Même s'ils ne descendent pas forcément dans la rue demain, les quelque 3 146 psychiatres libéraux (et 1 430 à exercice mixte) partagent le désarroi de leurs confrères hospitaliers.
« La psychiatrie est une discipline exigeante et les moyens financiers ne sont pas en phase avec cette difficulté », reconnaît le Dr Maurice Bensoussan, président du Syndicat des psychiatres français (SPF) et de l'URPS Occitanie. Cette crise de la psychiatrie hospitalière a des conséquences directes sur l'exercice en ville. « Les délais d'attente étant énormes, il y a de plus en plus de patients suivis à l'origine à l'hôpital voire en centres médico-psychologiques que l'on récupère », indique le Dr Claude Gernez, président du Syndicat national des psychiatres privés (SNPP).
D'autant que la démographie des psychiatres de ville commence à fléchir. D'après les chiffres de l'Ordre des médecins (CNOM), il y a en moyenne 4,6 psychiatres libéraux pour 100 000 habitants. Certains départements n'en ont plus aucun (Mayotte, la Lozère, le Cantal). Une quarantaine de départements n'ont tout simplement aucun pédopsychiatre libéral.

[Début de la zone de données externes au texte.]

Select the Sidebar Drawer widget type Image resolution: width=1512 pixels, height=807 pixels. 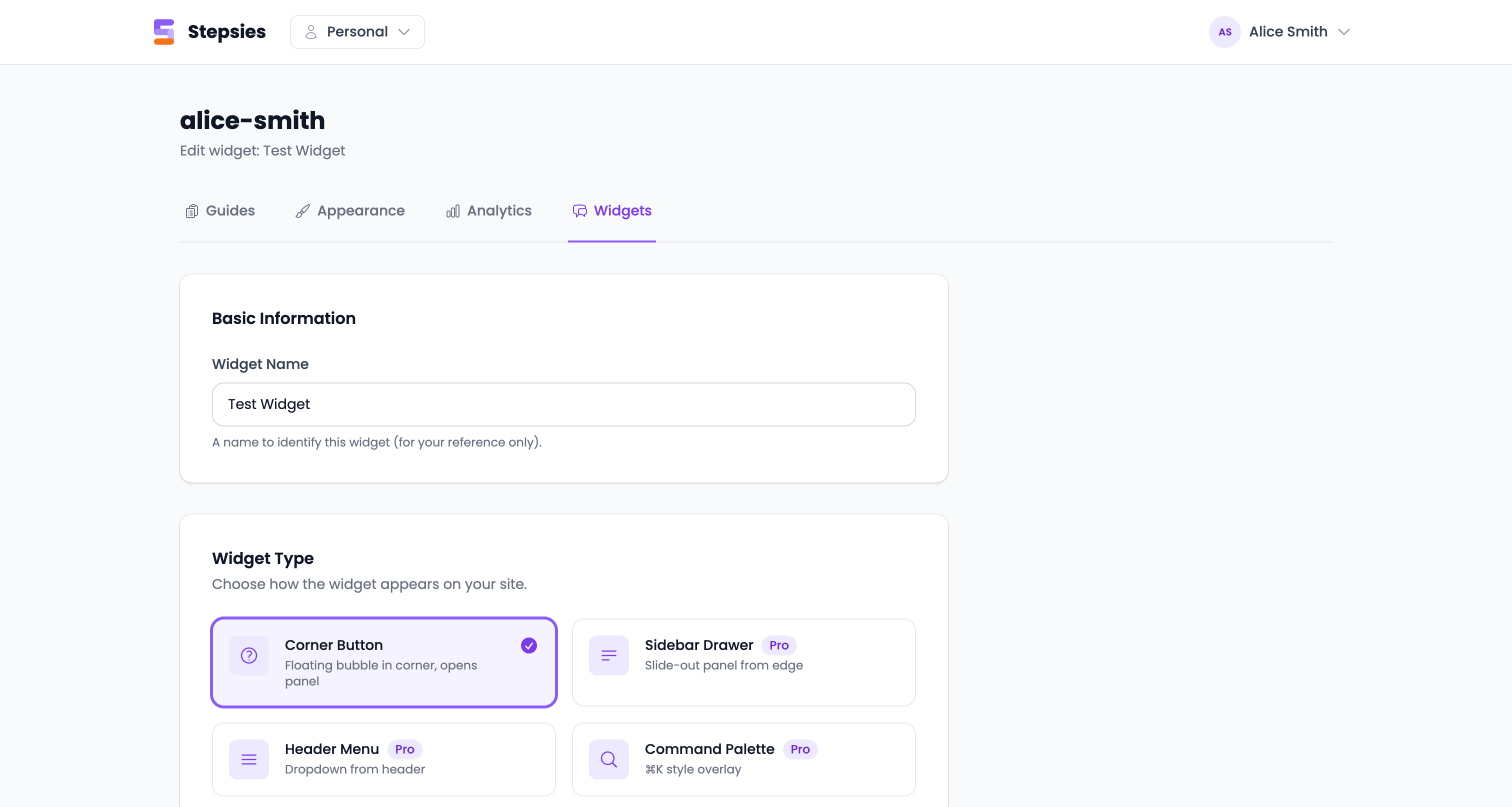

Ces difficultés sont aussi partagées par les 172 cliniques psychiatriques privées, qui déplorent un manque de médecins et une baisse des tarifs en psychiatrie de 9 % depuis 2013. « Une dizaine de cliniques psychiatriques ont fait une demande d’aide exceptionnelle à leurs ARS en 2018 pour difficultés financières. On arrive au bout des gains de productivité et de la résilience des équipes », juge Lamine Gharbi, président de la Fédération de l'hospitalisation privée.
Les jeunes boudent
À cela s'ajoutent des revenus (bénéfices non commerciaux) en baisse. Avec 65 450 euros en 2016 – secteur I et II confondus – les psychiatres libéraux se situent juste en dessous des pédiatres et bien loin derrière les médecins généralistes (75 550 euros).

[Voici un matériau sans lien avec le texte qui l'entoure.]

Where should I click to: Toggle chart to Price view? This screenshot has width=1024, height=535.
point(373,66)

Les jeunes boudent la discipline : lors de la dernière procédure de choix de postes à l'internat, 18 postes n'ont pas été pourvus. La dernière place est partie à la 8685e place (sur 8 706 étudiants). « Nous sommes oubliés ! déplore le Dr Gernez. La possibilité de faire un stage de six mois en ville pour les internes commence à se mettre en place tout doucement. Cela devrait améliorer les choses », espère le psychiatre d'Enghien-les-Bains (Val d'Oise).
Pour redonner du peps à la psychiatrie, la coopération avec l'hôpital public est la clé, juge le Dr Bensoussan. « La discipline est plurielle, il faut mettre en place une approche plus complémentaire, fondée sur la fluidité du parcours de soins entre la ville et l'hôpital », estime-t-il. Encore faudrait-il trouver une sortie de crise pour ce dernier.